Warman’s World War II Collectibles Identification and Price Guide, 3rd Edition, by John Adams-Graf (ISBN 9781440240706, F+W Media, 4868 Innovation Drive, Bldg. #2, Ft. Collins, CO 80525; 866.949.1646; www.krausebooks.com. Softcover, 304 pages, more than 1,800 color images, $18.54)
Call this a shameless plug, but I do believe this book is a significant contribution to the hobby. Price guides are tough books to write. “Hardened” or “veteran” collector or WWII memorabilia will often have a better feel for the nuances of pricing. Because of their years of handling objects and study, these people can pick up a piece of militaria and generally recognize its value. While they will probably disagree with some pricing in the book, they will certainly appreciate the 1,800+ captioned illustrations.

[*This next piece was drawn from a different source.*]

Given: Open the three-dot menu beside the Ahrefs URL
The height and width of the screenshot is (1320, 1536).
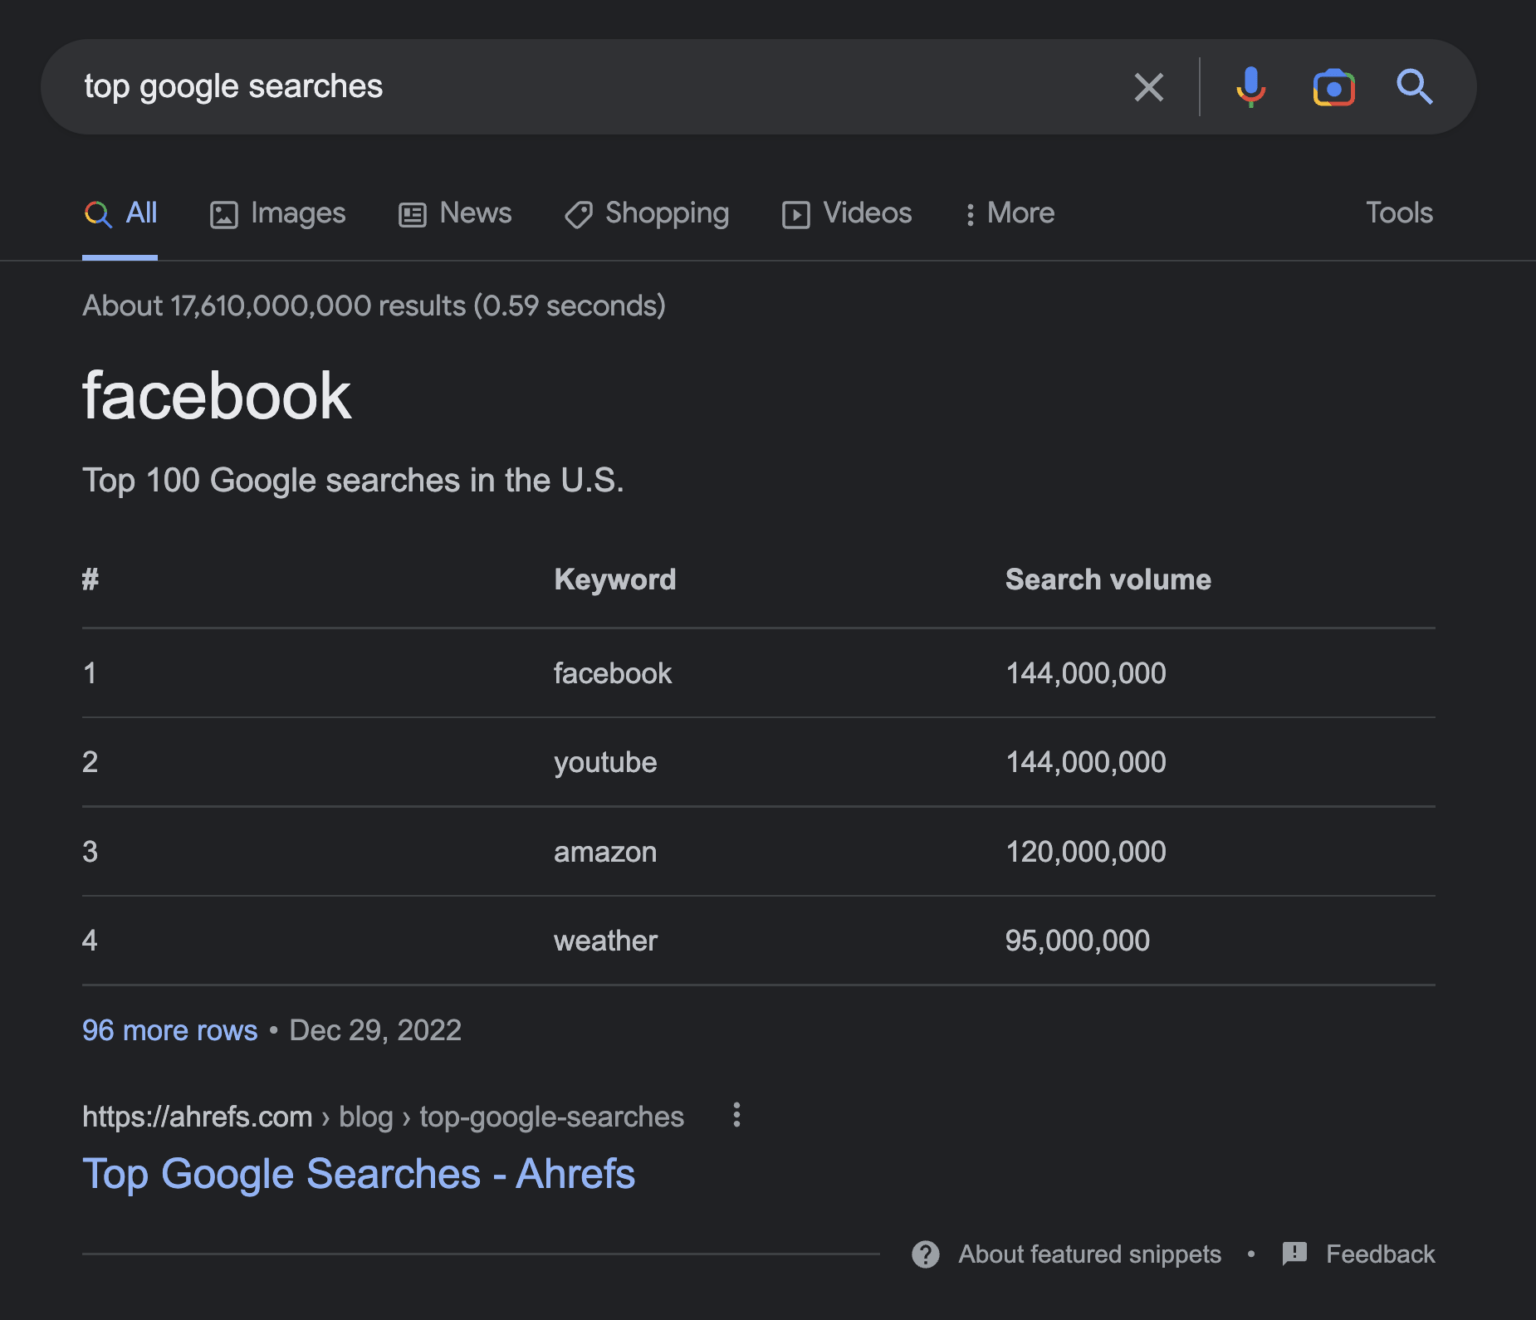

What sets it apart from other price guides? For starters, I have no dog in the hunt—it has been many years since I actively collected WWII. The prices reflect prices actually paid for items rather than a collector or dealer’s wishful thinking. The pricing reflects that there has been a recession since the 2nd Edition was printed, resulting in some items sinking in value while others gained dramatically.
This book is geared toward introducing new collectors to the hobby. The WWII collectibles field is so vast there are thousands of titles dedicated to a variety of subsets ranging from bayonets and hand grenades to machine guns and Nazi Party membership badges. WWII Collectibles will provide a basis of pricing information for thousands of items, but apart from the images included in this book, the reader will have to dig further for identification purposes.